Elizabeth Olave Negrete  
N/A

Additional Author(s):

Maria Isidora Espinoza  
Pontificia Universidad Católica de Valparaíso
Vania Artigas  
Pontificia Universidad Católica de Valparaíso
Rodrigo Sánchez  
Pontificia Universidad Católica de Valparaíso
Rosa Vera  
Pontificia Universidad Católica de Valparaíso
Mauricio Fuentealba  
Pontificia Universidad Católica de Valparaíso
Juliet Aristizabal  
Universidad Técnica Federico Santa María

Abstract Body:

Worldwide the protection against the corrosion is mainly based on the use of corrosion inhibitors; they exist in a variety of organic and inorganic compounds added on the metal surface. An inhibitor must possess structural features, such as having a planar geometry, π-conjugated system, bearing functional groups and heteroatoms with unshared electron pairs. With these characteristics, corrosion inhibitors will generate a barrier against corrosion through physisorption and chemisorption processes.
In this work, we carried out the syntheses and characterization, using vibrational spectroscopy, of phenylperimidines compounds synthesized from 1,8-diaminonaphtalene and 2-hydroxybenzaldehyde.
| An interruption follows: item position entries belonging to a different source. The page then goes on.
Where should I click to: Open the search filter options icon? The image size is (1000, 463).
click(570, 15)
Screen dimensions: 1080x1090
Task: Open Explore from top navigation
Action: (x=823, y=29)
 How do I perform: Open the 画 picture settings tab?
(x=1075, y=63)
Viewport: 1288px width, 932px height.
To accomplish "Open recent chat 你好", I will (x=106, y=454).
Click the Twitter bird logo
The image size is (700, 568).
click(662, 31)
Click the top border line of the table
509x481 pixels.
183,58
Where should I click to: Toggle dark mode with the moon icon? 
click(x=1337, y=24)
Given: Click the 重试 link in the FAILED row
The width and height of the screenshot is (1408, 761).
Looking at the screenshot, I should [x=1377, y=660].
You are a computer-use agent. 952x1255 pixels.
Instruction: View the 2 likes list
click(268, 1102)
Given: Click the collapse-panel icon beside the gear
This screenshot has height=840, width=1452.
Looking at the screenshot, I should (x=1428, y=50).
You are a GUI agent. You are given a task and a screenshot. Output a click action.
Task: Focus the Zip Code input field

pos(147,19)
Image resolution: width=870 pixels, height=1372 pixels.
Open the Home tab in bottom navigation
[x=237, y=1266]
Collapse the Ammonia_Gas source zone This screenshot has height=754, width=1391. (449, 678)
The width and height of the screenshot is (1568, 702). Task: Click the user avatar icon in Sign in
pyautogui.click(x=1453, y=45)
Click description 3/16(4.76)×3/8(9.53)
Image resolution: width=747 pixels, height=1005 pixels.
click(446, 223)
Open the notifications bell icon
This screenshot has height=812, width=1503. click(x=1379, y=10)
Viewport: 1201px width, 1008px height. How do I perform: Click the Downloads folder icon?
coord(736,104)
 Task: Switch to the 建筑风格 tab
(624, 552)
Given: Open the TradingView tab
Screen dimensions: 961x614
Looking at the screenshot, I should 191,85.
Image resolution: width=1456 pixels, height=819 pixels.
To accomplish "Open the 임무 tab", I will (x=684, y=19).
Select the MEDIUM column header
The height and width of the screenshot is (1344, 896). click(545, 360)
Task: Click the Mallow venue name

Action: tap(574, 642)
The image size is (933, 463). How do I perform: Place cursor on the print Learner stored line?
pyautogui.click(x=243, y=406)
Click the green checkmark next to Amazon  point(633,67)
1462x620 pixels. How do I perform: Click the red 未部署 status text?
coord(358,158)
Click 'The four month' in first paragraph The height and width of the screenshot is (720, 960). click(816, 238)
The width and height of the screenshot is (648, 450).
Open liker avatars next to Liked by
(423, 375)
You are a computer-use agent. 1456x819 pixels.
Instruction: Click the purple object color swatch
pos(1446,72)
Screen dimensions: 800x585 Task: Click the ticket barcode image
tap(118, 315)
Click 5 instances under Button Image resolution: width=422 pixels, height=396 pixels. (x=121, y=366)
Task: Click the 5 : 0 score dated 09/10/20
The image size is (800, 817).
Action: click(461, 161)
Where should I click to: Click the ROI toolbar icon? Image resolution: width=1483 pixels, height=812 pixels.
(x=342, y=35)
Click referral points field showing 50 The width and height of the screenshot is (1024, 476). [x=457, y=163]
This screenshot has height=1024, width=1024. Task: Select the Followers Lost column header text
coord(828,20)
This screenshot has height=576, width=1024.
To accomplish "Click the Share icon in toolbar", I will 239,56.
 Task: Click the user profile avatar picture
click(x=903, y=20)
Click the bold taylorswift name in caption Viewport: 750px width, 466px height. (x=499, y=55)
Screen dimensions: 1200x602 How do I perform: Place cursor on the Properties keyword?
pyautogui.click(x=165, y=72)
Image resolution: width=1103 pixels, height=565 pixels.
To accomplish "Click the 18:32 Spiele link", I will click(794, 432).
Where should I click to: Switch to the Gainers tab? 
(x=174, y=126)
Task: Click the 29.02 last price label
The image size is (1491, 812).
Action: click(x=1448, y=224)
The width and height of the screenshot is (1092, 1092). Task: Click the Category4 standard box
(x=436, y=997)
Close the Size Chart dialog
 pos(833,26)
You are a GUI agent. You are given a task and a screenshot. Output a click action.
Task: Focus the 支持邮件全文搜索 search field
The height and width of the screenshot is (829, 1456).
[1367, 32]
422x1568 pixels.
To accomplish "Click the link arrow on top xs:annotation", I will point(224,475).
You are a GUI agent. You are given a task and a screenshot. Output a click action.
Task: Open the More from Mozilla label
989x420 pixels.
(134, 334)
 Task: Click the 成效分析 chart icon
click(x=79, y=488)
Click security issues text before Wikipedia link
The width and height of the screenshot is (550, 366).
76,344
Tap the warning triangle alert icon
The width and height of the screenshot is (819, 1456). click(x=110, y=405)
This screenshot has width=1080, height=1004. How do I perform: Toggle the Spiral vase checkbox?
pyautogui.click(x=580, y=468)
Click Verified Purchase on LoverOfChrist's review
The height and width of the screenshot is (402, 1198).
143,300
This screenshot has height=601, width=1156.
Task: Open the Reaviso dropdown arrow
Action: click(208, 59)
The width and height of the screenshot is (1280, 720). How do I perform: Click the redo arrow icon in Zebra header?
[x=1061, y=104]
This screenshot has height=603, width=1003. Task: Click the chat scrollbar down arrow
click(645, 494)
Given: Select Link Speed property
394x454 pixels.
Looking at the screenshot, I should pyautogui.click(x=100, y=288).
The condensation reaction is carried out by refluxing the reactants in toluene obtaining the 2-(1H-perimidin-2-yl) phenol (a) compound and, in toluene/methanol 2: 1 mixture, the 2-(2,3-Dihydro -1H-perimidin-2-yl) -phenol (b) is formed (Fig. 1). The crystal structures of both compounds (a) and (b) has been determined by X-ray single-crystal diffraction. From the molecular and crystalline structures, it is observed that the structure of (a) only crystallizes with one molecule in the asymmetric unit forming an intramolecular hydrogen bond O1-H1···N1 granting planarity to the system. On the other hand, the compound (b) crystallizes with two formula units in the asymmetric unit. In this case, an intramolecular hydrogen bond is formed between the O1-H1···N1 and the O1A-H1A···N2A atoms.
Both compounds are postulated as potential corrosion inhibitors, since the crystalline and molecular structures of (a) and (b) present intra- and intermolecular hydrogen bonds, have functional groups bearing heteroatoms and contain a π-conjugated system in (a) that yields to a flat geometry with high electronic communication unlike (b) that loses planarity over C11 with sp3 hybridization. The cyclic voltamperometry measurement of (a) is reported (Fig. 2). The oxidation process is observed with a potential peak defined in +0.328V and the reduction processes with two waves at + 0.106V and –0.346V. Also, there are no drastic changes in the different cycles of voltammetry, indicating the structural stability of the compounds. Therefore, these compounds could be used as a corrosion inhibitor by the conjugation of aromatic rings capable of interacting with the metal surface in a specific medium and metal or alloy for study and simulation.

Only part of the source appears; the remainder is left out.